We would therefore conclude that the order made here was an interlocutory order and that consequently leave to appeal was necessary.
The notice of appeal was filed on 14 July 1997 prior to the commencement on 1 August 1997 of amendments to s.118. Relevantly they deleted the requirement that leave shall not be granted unless some important question of law or justice is involved. However for reasons which will appear it is unnecessary to consider whether the applicant Amos had to establish that some important question of law or justice is involved.
Mr. Morris, in applying for leave, told the Court that he had explicit instructions to advance certain submissions. The first of these is that the applicant was misled by a person in the Registry in the Court of Appeal into understanding that leave to appeal was not required. The factual basis of this submission is a letter which Mr. Morris' junior Mr. O'Neill wrote to his instructing solicitor, and which was passed on to the applicant, in which the latter was advised that, in effect, in counsel's opinion leave was necessary but that a contrary opinion had been expressed by an official in the Registry of the Court of Appeal. Plainly this could not have misled the applicant who was an experienced law clerk and an experienced litigant into believing that leave was unnecessary. But even if he had been so misled that would not be a ground for now granting leave.

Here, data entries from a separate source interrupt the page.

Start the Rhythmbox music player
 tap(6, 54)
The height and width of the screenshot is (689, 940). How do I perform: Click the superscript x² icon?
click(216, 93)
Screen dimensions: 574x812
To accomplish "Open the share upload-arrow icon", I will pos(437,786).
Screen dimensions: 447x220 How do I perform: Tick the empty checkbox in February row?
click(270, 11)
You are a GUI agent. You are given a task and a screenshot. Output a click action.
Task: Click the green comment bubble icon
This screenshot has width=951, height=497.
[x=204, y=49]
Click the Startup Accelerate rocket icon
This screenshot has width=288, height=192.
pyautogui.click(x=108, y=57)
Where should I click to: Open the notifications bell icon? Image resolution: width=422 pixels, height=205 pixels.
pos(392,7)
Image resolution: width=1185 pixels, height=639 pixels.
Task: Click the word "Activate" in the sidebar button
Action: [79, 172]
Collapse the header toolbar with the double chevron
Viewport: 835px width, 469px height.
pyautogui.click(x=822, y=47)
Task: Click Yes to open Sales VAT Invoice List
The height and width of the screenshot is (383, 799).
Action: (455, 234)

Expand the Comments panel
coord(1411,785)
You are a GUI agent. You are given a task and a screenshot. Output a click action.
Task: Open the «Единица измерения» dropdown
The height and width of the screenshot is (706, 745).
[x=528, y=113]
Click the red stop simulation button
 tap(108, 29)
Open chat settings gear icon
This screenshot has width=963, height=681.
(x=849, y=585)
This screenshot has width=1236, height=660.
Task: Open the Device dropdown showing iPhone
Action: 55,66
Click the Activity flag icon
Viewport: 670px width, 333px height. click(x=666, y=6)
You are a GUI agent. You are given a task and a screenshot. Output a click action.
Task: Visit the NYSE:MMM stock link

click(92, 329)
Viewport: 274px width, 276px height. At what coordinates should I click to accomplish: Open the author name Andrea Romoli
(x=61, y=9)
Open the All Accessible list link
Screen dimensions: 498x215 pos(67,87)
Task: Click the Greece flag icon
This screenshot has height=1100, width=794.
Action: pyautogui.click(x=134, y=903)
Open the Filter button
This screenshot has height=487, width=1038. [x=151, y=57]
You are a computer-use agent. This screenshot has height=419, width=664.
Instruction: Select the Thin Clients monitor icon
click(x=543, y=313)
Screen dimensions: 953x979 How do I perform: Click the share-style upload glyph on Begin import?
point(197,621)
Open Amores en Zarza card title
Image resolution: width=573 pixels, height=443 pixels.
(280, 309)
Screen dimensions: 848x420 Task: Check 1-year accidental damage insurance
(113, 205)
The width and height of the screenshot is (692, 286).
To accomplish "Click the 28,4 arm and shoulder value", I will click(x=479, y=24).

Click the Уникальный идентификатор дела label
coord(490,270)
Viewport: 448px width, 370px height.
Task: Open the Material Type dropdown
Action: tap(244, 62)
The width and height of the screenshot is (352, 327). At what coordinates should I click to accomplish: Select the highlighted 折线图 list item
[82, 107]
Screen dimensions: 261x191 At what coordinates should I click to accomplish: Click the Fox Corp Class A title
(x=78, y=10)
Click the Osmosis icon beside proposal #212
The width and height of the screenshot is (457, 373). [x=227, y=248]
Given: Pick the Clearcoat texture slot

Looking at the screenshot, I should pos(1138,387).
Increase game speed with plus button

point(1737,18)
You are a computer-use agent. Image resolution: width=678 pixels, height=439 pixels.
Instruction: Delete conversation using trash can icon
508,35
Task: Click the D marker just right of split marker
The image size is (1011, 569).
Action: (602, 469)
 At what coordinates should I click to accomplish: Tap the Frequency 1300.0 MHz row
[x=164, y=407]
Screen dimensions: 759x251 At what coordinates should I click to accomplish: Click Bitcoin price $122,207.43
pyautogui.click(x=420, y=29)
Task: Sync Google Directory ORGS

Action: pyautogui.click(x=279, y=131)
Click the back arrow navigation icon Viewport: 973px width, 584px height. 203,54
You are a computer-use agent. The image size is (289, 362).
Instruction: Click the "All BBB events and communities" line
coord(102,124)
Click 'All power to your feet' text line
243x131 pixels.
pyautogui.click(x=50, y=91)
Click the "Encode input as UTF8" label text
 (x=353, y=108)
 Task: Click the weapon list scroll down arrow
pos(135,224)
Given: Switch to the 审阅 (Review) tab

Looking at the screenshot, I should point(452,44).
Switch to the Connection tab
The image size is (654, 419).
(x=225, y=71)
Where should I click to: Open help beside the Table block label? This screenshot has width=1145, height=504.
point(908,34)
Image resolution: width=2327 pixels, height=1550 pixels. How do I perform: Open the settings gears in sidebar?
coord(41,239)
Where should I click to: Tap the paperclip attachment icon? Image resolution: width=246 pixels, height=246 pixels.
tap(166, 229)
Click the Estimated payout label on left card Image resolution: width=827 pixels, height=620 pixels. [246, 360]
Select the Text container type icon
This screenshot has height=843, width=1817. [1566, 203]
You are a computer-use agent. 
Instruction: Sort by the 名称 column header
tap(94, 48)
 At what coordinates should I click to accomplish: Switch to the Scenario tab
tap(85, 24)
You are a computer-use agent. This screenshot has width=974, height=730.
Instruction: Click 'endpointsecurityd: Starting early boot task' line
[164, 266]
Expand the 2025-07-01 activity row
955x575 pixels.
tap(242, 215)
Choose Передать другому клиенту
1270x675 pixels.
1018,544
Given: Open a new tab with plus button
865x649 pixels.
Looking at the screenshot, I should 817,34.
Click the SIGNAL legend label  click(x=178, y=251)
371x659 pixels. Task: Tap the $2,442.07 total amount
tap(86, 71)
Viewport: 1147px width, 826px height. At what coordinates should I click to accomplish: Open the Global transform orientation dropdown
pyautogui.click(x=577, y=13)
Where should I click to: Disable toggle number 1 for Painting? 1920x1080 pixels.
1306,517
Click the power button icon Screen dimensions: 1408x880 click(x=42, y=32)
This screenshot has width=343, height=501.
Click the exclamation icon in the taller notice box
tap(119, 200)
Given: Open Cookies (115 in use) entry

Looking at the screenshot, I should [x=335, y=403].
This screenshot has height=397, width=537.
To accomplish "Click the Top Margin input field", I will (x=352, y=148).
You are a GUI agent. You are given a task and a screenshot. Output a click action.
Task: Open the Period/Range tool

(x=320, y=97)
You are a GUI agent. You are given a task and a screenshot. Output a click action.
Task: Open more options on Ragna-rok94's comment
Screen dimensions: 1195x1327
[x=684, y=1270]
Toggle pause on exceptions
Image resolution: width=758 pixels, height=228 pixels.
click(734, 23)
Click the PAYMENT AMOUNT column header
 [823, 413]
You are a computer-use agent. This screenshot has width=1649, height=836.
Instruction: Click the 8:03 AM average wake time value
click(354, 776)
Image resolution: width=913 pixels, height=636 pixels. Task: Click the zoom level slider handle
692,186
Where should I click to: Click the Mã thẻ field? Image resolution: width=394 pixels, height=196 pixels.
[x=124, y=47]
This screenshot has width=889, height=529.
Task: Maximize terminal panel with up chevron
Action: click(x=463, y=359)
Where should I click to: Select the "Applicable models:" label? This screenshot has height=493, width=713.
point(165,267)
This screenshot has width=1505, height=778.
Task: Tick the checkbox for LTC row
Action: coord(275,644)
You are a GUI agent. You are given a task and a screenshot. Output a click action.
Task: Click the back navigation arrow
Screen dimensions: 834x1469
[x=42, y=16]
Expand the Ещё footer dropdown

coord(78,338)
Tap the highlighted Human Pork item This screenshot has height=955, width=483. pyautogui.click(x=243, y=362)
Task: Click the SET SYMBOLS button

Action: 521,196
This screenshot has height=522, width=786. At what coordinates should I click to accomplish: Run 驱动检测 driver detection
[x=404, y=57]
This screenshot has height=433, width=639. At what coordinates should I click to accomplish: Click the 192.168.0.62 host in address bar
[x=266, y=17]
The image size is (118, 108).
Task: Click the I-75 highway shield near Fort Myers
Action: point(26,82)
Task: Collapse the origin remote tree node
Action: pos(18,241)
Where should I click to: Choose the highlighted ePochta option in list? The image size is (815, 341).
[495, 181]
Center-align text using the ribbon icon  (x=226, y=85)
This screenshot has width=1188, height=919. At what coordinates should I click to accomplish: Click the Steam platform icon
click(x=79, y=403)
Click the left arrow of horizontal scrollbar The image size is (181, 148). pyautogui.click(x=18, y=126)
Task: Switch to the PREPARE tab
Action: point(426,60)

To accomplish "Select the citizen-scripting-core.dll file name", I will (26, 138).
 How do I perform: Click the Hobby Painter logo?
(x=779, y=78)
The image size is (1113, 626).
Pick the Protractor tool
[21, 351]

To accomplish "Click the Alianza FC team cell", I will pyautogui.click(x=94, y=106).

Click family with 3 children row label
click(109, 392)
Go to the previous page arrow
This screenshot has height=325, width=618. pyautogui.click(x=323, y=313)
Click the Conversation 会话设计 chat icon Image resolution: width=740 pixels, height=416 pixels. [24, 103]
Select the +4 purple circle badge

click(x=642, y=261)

The second submission advanced on instructions is that the applicant was compelled to bring an application for leave to proceed even though he contends that leave was unnecessary. He says that he was compelled to bring that application in earlier proceedings. However Mr. Morris advised the Court that he had obtained a copy of the transcript of those earlier proceedings and that there was nothing in the transcript supporting the contention that his client was compelled to apply for leave to proceed. The proper inference from the transcript, he submitted, was to the contrary.
Finally Mr. Morris said he was instructed to submit that it would be a travesty of justice for his client to be denied the opportunity to proceed with his claim, there being errors at first instance in the determination of the application. Assuming in the applicant's favour errors at first instance in the determination of the application, such errors would not be sufficient, without more, to justify a grant of leave to appeal. Here nothing further was contended than that the decision below was wrong. Without expressing any concluded view on the correctness of the decision below, it is not plainly wrong. Nor, if it matters, was any important question of law or justice involved.
None of the reasons advanced by Mr. Morris justify the grant of leave to appeal. We would therefore refuse the application for leave to appeal with costs.